[Task directions] Please pull out every text line from the rows below word for word, leaving the pictures out of your answer.

[Dataset]

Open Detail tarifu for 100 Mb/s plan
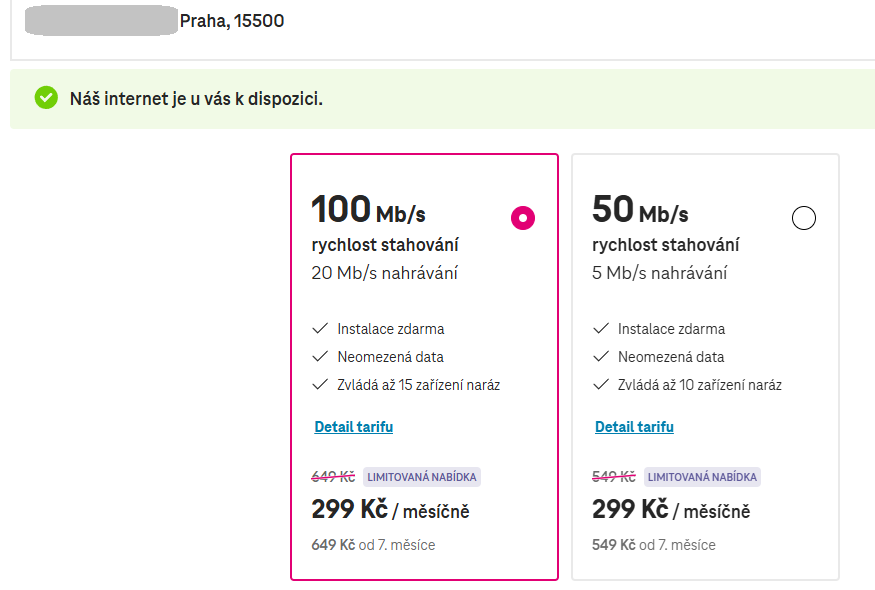coord(353,427)
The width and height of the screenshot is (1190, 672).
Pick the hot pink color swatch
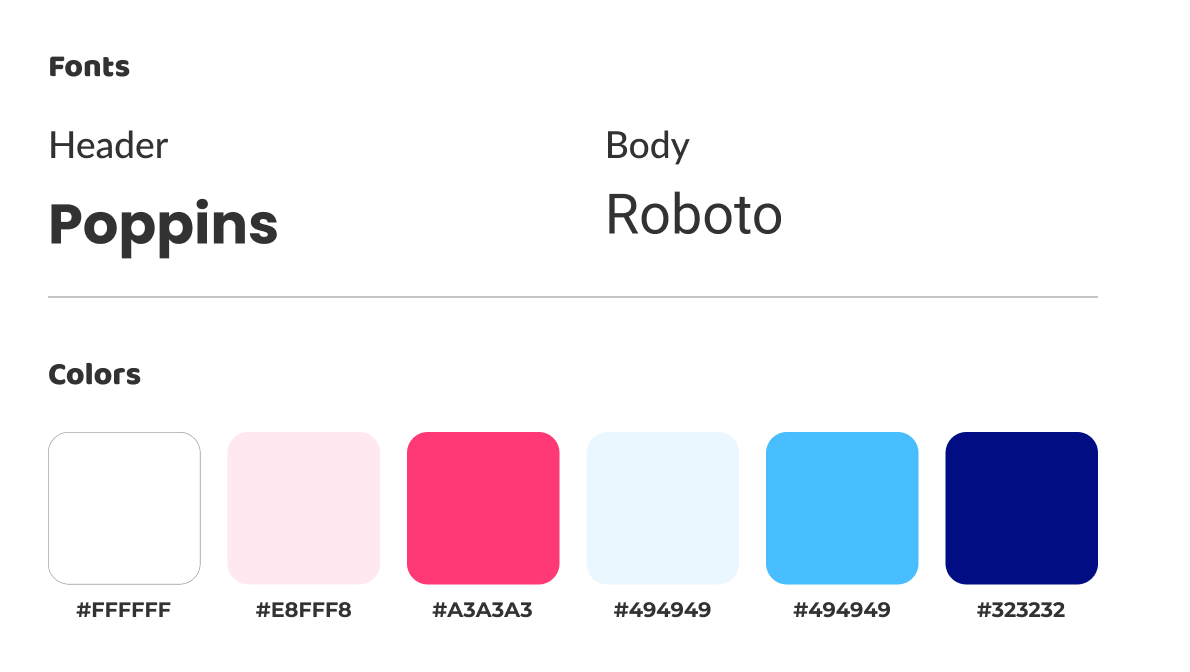pyautogui.click(x=483, y=508)
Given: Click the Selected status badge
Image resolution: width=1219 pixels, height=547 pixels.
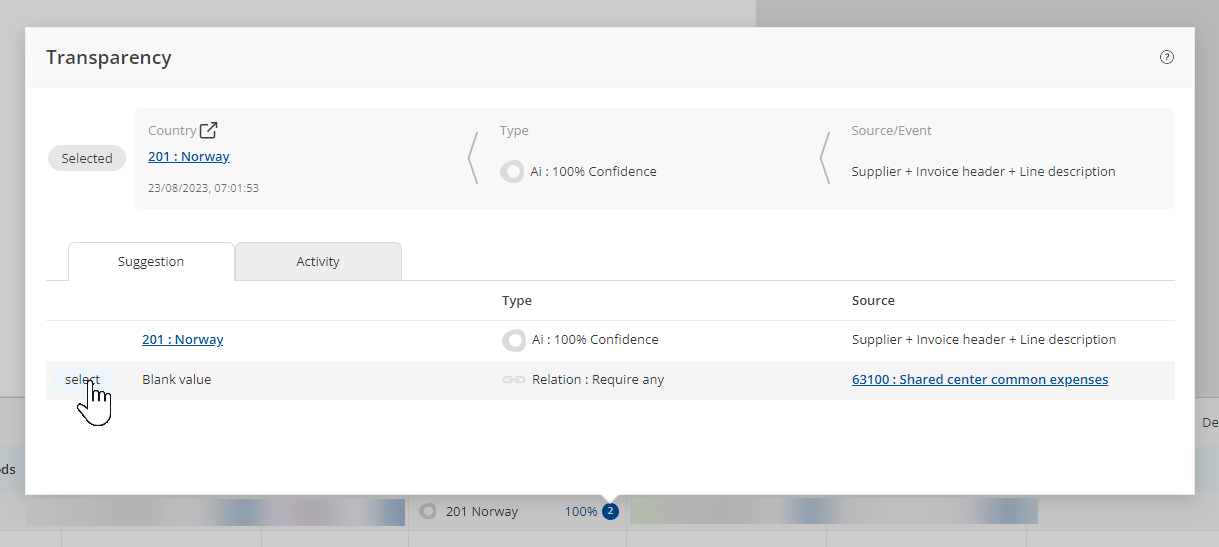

[Answer to the task]
Open Detail tarifu for 100 Mb/s plan
coord(353,427)
The width and height of the screenshot is (1190, 672).
Pick the hot pink color swatch
pyautogui.click(x=483, y=508)
Given: Click the Selected status badge
Image resolution: width=1219 pixels, height=547 pixels.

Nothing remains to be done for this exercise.